[Problem description]: Only the records, repeated exactly, should make up the response.

(Stored records)
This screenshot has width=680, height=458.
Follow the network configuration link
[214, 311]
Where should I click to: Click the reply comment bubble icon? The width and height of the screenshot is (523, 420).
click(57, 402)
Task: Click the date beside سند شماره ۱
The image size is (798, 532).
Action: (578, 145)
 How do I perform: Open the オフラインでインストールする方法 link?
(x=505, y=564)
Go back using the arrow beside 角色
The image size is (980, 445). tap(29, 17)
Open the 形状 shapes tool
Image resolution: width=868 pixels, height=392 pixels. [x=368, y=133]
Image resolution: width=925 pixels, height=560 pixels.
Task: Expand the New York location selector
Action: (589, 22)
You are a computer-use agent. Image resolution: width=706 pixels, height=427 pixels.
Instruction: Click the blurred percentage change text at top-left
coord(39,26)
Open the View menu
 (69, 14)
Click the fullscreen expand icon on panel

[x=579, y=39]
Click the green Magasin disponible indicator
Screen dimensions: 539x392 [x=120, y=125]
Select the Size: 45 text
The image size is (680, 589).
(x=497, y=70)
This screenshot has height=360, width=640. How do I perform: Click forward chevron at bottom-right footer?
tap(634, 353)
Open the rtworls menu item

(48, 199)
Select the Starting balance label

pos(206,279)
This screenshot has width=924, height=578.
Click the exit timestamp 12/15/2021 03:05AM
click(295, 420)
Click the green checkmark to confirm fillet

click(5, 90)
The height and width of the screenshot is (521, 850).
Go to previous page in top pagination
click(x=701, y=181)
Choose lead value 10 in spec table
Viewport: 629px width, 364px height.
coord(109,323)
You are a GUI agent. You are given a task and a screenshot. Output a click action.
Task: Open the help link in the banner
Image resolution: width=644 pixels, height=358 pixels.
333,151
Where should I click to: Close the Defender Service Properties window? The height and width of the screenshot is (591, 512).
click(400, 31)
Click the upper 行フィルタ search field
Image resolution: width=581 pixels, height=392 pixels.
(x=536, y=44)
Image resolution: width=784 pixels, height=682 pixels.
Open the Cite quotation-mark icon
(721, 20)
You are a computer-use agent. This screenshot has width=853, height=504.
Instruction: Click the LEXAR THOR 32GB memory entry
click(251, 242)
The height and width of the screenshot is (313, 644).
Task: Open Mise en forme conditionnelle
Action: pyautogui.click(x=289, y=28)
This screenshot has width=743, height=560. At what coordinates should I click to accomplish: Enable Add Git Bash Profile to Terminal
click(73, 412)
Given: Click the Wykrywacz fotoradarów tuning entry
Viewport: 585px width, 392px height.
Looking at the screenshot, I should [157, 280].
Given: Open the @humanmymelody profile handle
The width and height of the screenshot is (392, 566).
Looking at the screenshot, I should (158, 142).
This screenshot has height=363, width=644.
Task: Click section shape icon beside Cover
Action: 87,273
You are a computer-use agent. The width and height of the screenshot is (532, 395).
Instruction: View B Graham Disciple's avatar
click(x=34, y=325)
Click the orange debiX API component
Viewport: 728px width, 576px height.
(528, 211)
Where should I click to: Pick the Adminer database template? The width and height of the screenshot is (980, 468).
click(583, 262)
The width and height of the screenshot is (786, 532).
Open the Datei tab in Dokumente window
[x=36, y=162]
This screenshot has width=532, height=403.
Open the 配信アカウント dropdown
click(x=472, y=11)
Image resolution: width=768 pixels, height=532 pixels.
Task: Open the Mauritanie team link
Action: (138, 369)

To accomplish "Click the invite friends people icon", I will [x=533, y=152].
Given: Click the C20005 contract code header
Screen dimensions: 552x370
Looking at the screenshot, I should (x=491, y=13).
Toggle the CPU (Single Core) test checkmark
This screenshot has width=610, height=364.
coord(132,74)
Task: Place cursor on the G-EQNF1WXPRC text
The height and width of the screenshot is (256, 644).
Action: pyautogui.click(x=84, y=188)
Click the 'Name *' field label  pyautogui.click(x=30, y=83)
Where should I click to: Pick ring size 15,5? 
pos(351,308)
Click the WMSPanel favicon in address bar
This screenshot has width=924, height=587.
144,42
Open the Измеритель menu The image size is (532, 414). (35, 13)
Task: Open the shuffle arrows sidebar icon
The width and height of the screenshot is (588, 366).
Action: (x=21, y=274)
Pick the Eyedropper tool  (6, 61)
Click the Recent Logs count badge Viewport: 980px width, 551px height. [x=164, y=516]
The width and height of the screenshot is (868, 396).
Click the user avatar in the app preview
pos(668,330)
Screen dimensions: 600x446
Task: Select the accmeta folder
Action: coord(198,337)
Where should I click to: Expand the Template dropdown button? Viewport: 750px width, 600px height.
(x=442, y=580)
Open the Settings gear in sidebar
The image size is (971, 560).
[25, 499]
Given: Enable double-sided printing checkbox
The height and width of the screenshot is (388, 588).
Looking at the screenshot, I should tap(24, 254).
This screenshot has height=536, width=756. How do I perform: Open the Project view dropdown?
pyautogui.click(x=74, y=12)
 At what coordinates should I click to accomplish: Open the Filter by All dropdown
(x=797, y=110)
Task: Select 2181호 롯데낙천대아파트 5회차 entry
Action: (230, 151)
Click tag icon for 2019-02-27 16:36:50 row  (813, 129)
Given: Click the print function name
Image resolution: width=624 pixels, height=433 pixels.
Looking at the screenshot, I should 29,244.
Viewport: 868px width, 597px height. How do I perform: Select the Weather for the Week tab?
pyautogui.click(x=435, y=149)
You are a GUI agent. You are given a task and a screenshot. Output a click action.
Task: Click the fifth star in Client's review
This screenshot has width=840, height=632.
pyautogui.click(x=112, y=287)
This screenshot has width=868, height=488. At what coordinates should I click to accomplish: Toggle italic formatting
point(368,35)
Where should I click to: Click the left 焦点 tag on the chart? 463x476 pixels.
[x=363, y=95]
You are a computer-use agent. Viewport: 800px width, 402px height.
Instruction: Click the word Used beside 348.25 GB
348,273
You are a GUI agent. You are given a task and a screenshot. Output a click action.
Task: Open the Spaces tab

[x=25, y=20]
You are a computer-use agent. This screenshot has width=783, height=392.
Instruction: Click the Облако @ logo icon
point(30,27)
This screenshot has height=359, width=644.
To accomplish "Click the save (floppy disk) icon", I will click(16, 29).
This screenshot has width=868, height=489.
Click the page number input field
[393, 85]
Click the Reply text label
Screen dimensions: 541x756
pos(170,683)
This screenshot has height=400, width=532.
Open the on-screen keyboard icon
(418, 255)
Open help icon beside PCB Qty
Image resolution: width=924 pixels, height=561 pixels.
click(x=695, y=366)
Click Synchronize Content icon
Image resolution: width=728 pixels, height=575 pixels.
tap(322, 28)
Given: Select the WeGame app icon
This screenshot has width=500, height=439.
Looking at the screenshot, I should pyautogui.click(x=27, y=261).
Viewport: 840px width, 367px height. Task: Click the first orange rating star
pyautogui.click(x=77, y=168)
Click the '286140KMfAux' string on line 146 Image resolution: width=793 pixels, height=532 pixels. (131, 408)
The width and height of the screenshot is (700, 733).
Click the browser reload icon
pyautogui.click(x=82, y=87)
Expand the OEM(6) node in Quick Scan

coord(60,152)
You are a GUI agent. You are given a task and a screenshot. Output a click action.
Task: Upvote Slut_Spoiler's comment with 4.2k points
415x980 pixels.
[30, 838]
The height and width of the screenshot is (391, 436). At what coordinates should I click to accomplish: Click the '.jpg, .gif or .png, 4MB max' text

[Solution for this task]:
This screenshot has width=680, height=458.
Follow the network configuration link
[214, 311]
Where should I click to: Click the reply comment bubble icon? The width and height of the screenshot is (523, 420).
click(57, 402)
Task: Click the date beside سند شماره ۱
The image size is (798, 532).
Action: (578, 145)
 How do I perform: Open the オフラインでインストールする方法 link?
(x=505, y=564)
Go back using the arrow beside 角色
The image size is (980, 445). tap(29, 17)
Open the 形状 shapes tool
Image resolution: width=868 pixels, height=392 pixels. [x=368, y=133]
Image resolution: width=925 pixels, height=560 pixels.
Task: Expand the New York location selector
Action: (589, 22)
You are a computer-use agent. Image resolution: width=706 pixels, height=427 pixels.
Instruction: Click the blurred percentage change text at top-left
coord(39,26)
Open the View menu
 (69, 14)
Click the fullscreen expand icon on panel

[x=579, y=39]
Click the green Magasin disponible indicator
Screen dimensions: 539x392 [x=120, y=125]
Select the Size: 45 text
The image size is (680, 589).
(x=497, y=70)
This screenshot has height=360, width=640. How do I perform: Click forward chevron at bottom-right footer?
tap(634, 353)
Open the rtworls menu item

(48, 199)
Select the Starting balance label

pos(206,279)
This screenshot has width=924, height=578.
Click the exit timestamp 12/15/2021 03:05AM
click(295, 420)
Click the green checkmark to confirm fillet

click(5, 90)
The height and width of the screenshot is (521, 850).
Go to previous page in top pagination
click(x=701, y=181)
Choose lead value 10 in spec table
Viewport: 629px width, 364px height.
coord(109,323)
You are a GUI agent. You are given a task and a screenshot. Output a click action.
Task: Open the help link in the banner
Image resolution: width=644 pixels, height=358 pixels.
333,151
Where should I click to: Close the Defender Service Properties window? The height and width of the screenshot is (591, 512).
click(400, 31)
Click the upper 行フィルタ search field
Image resolution: width=581 pixels, height=392 pixels.
(x=536, y=44)
Image resolution: width=784 pixels, height=682 pixels.
Open the Cite quotation-mark icon
(721, 20)
You are a computer-use agent. This screenshot has width=853, height=504.
Instruction: Click the LEXAR THOR 32GB memory entry
click(251, 242)
The height and width of the screenshot is (313, 644).
Task: Open Mise en forme conditionnelle
Action: pyautogui.click(x=289, y=28)
This screenshot has width=743, height=560. At what coordinates should I click to accomplish: Enable Add Git Bash Profile to Terminal
click(73, 412)
Given: Click the Wykrywacz fotoradarów tuning entry
Viewport: 585px width, 392px height.
Looking at the screenshot, I should [157, 280].
Given: Open the @humanmymelody profile handle
The width and height of the screenshot is (392, 566).
Looking at the screenshot, I should (158, 142).
This screenshot has height=363, width=644.
Task: Click section shape icon beside Cover
Action: 87,273
You are a computer-use agent. The width and height of the screenshot is (532, 395).
Instruction: View B Graham Disciple's avatar
click(x=34, y=325)
Click the orange debiX API component
Viewport: 728px width, 576px height.
(528, 211)
Where should I click to: Pick the Adminer database template? The width and height of the screenshot is (980, 468).
click(583, 262)
The width and height of the screenshot is (786, 532).
Open the Datei tab in Dokumente window
[x=36, y=162]
This screenshot has width=532, height=403.
Open the 配信アカウント dropdown
click(x=472, y=11)
Image resolution: width=768 pixels, height=532 pixels.
Task: Open the Mauritanie team link
Action: (138, 369)

To accomplish "Click the invite friends people icon", I will [x=533, y=152].
Given: Click the C20005 contract code header
Screen dimensions: 552x370
Looking at the screenshot, I should (x=491, y=13).
Toggle the CPU (Single Core) test checkmark
This screenshot has width=610, height=364.
coord(132,74)
Task: Place cursor on the G-EQNF1WXPRC text
The height and width of the screenshot is (256, 644).
Action: pyautogui.click(x=84, y=188)
Click the 'Name *' field label  pyautogui.click(x=30, y=83)
Where should I click to: Pick ring size 15,5? 
pos(351,308)
Click the WMSPanel favicon in address bar
This screenshot has width=924, height=587.
144,42
Open the Измеритель menu The image size is (532, 414). (35, 13)
Task: Open the shuffle arrows sidebar icon
The width and height of the screenshot is (588, 366).
Action: (x=21, y=274)
Pick the Eyedropper tool  (6, 61)
Click the Recent Logs count badge Viewport: 980px width, 551px height. [x=164, y=516]
The width and height of the screenshot is (868, 396).
Click the user avatar in the app preview
pos(668,330)
Screen dimensions: 600x446
Task: Select the accmeta folder
Action: coord(198,337)
Where should I click to: Expand the Template dropdown button? Viewport: 750px width, 600px height.
(x=442, y=580)
Open the Settings gear in sidebar
The image size is (971, 560).
[25, 499]
Given: Enable double-sided printing checkbox
The height and width of the screenshot is (388, 588).
Looking at the screenshot, I should tap(24, 254).
This screenshot has height=536, width=756. How do I perform: Open the Project view dropdown?
pyautogui.click(x=74, y=12)
 At what coordinates should I click to accomplish: Open the Filter by All dropdown
(x=797, y=110)
Task: Select 2181호 롯데낙천대아파트 5회차 entry
Action: (230, 151)
Click tag icon for 2019-02-27 16:36:50 row  (813, 129)
Given: Click the print function name
Image resolution: width=624 pixels, height=433 pixels.
Looking at the screenshot, I should 29,244.
Viewport: 868px width, 597px height. How do I perform: Select the Weather for the Week tab?
pyautogui.click(x=435, y=149)
You are a GUI agent. You are given a task and a screenshot. Output a click action.
Task: Click the fifth star in Client's review
This screenshot has width=840, height=632.
pyautogui.click(x=112, y=287)
This screenshot has width=868, height=488. At what coordinates should I click to accomplish: Toggle italic formatting
point(368,35)
Where should I click to: Click the left 焦点 tag on the chart? 463x476 pixels.
[x=363, y=95]
You are a computer-use agent. Viewport: 800px width, 402px height.
Instruction: Click the word Used beside 348.25 GB
348,273
You are a GUI agent. You are given a task and a screenshot. Output a click action.
Task: Open the Spaces tab

[x=25, y=20]
You are a computer-use agent. This screenshot has width=783, height=392.
Instruction: Click the Облако @ logo icon
point(30,27)
This screenshot has height=359, width=644.
To accomplish "Click the save (floppy disk) icon", I will click(16, 29).
This screenshot has width=868, height=489.
Click the page number input field
[393, 85]
Click the Reply text label
Screen dimensions: 541x756
pos(170,683)
This screenshot has height=400, width=532.
Open the on-screen keyboard icon
(418, 255)
Open help icon beside PCB Qty
Image resolution: width=924 pixels, height=561 pixels.
click(x=695, y=366)
Click Synchronize Content icon
Image resolution: width=728 pixels, height=575 pixels.
tap(322, 28)
Given: Select the WeGame app icon
This screenshot has width=500, height=439.
Looking at the screenshot, I should pyautogui.click(x=27, y=261).
Viewport: 840px width, 367px height. Task: Click the first orange rating star
pyautogui.click(x=77, y=168)
Click the '286140KMfAux' string on line 146 Image resolution: width=793 pixels, height=532 pixels. (131, 408)
The width and height of the screenshot is (700, 733).
Click the browser reload icon
pyautogui.click(x=82, y=87)
Expand the OEM(6) node in Quick Scan

coord(60,152)
You are a GUI agent. You are given a task and a screenshot. Output a click action.
Task: Upvote Slut_Spoiler's comment with 4.2k points
415x980 pixels.
[30, 838]
The height and width of the screenshot is (391, 436). At what coordinates should I click to accomplish: Click the '.jpg, .gif or .png, 4MB max' text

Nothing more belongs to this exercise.